Workflow compiler for generating DAG artifacts from workflow specifications.

## Overview

`wt-compiler` is a key component of the wt (workflow toolkit) ecosystem. It compiles workflow specifications (YAML files) into complete, executable workflow packages including:

- DAG Python code (async, sequential, and Jupytext variants)
- Pydantic parameter models with JSON schemas
- CLI interfaces for workflow execution
- Pixi configuration for dependency management
- Dockerfiles for containerized deployment
- Test suites

## Key Innovation: Environment-Isolated Task Discovery

Unlike legacy systems that require importing task libraries directly, `wt-compiler` uses **subprocess-based task discovery**:

1. Creates ephemeral rattler/pixi environments with specified requirements
2. Calls `wt-registry` CLI in that environment
3. Parses JSON output (validated against `wt-contracts` schemas)
4. Compiles workflows without Python import dependencies on task libraries

This enables:
- ✅ Cross-environment compilation (Python 3.10 compiler can target Python 3.12 tasks)
- ✅ Isolation from task library dependency conflicts
- ✅ Type-safe contracts via `wt-contracts` package
- ✅ No circular dependencies between packages

## Installation

```bash
# From source (development)
cd wt/wt-compiler
uv sync

# Once published to PyPI
uv add wt-compiler
```

## Usage

### Scaffold a new workflow project

```bash
# Interactive mode (default) — arrow-key prompts for all fields
wt-compiler scaffold init

# Write into a specific parent directory
wt-compiler scaffold init --output-dir /path/to/projects

# Overwrite an existing directory
wt-compiler scaffold init --clobber

# Batch mode — supply all required fields as flags (CI / scripting)
wt-compiler scaffold init --no-interactive \
    --workflow-id my_workflow \
    --workflow-name "My Workflow" \
    --author-name "Jane Smith"

# Batch mode with a conda requirement
wt-compiler scaffold init --no-interactive \
    --workflow-id my_workflow \
    --workflow-name "My Workflow" \
    --author-name "Jane Smith" \
    --requirements '{"name":"numpy","version":">=1.0","channel":"conda-forge"}'

# --requirements is repeatable for multiple packages
wt-compiler scaffold init --no-interactive ... \
    --requirements '{"name":"numpy","version":">=1.0"}' \
    --requirements '{"name":"mypkg","path":"/abs/path/to/mypkg"}'
```

`init` scaffolds a new project directory at `<output-dir>/<workflow-id>/` containing a
`spec.yaml`, CI configuration, and packaging boilerplate.

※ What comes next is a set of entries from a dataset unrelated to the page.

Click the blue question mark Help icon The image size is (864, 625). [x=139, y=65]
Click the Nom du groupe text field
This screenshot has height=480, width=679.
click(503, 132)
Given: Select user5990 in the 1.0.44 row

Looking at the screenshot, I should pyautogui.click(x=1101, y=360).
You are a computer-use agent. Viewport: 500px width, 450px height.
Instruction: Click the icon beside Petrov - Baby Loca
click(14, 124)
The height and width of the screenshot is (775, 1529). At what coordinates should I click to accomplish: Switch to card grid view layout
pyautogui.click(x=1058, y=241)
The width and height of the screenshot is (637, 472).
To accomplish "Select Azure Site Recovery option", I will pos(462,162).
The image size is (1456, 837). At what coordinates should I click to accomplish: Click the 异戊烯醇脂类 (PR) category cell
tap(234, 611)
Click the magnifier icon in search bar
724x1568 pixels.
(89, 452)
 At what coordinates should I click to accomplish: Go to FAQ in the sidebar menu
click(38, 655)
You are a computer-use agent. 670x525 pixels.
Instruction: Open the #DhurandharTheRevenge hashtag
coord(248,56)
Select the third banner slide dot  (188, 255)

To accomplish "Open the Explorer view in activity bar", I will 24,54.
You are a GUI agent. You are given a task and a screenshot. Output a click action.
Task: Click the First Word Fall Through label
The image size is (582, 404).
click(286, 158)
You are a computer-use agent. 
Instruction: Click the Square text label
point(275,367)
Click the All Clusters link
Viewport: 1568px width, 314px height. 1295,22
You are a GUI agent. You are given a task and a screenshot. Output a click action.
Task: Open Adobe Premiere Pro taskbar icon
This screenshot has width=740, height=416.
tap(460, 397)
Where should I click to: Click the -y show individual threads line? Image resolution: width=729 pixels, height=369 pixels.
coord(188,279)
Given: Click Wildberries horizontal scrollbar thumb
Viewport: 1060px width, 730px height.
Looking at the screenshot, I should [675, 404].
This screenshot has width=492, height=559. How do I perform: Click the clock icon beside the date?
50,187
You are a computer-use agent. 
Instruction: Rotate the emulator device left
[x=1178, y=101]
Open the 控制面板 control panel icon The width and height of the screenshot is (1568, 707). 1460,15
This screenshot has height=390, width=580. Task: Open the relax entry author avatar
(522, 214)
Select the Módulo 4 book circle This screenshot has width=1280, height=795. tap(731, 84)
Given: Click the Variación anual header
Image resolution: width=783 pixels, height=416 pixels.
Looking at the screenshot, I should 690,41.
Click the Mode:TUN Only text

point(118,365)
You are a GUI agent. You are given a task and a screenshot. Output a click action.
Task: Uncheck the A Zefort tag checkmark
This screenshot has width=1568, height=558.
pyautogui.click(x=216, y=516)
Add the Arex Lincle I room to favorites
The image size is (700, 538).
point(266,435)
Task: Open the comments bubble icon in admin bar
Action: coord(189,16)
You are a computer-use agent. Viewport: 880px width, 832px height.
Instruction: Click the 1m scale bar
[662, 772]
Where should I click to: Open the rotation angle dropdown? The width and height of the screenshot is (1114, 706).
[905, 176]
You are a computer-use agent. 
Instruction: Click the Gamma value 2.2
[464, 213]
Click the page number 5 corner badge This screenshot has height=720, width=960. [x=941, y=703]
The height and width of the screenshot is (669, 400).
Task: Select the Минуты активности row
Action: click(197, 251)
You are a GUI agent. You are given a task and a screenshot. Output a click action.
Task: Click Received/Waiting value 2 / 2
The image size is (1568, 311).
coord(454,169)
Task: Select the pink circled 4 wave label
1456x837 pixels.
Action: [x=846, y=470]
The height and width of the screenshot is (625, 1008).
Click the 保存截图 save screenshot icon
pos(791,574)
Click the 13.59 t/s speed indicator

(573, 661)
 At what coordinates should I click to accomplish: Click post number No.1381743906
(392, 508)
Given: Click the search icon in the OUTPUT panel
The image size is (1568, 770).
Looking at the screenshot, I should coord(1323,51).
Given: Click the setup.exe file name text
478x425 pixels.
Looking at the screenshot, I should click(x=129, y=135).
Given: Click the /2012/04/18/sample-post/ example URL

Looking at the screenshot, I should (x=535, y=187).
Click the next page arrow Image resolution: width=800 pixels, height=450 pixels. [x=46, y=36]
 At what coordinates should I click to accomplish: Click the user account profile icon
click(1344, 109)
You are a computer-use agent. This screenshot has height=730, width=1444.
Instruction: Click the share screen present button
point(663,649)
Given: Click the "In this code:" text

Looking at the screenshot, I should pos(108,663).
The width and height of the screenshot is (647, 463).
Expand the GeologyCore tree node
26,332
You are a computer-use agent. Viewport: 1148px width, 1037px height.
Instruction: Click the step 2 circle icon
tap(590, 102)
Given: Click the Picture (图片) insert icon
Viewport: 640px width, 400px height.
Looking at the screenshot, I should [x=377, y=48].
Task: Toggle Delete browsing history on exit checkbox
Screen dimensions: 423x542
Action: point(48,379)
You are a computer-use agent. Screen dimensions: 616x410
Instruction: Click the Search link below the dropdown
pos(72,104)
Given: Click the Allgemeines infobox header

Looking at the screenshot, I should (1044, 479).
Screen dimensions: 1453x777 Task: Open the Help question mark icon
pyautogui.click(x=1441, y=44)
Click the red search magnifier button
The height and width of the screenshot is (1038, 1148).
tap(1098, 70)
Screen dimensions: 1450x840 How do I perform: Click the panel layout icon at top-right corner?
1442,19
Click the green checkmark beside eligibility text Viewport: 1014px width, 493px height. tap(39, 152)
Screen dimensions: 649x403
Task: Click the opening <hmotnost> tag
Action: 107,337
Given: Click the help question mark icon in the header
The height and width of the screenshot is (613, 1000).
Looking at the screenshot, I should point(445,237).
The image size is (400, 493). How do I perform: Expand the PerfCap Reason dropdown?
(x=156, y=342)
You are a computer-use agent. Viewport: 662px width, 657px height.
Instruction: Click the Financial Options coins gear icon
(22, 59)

See
[`src/wt_compiler/wizard/README.md`](src/wt_compiler/wizard/README.md) for details on
customising the wizard or adding custom templates.

### Use a custom wizard provider

Third-party packages can ship their own wizard providers by exposing a
`wt_compiler.wizard_providers` entry point (see
[wizard README](src/wt_compiler/wizard/README.md) for packaging details).
Once the package is installed in the same environment as `wt-compiler`, it is
discovered automatically — no registration step required.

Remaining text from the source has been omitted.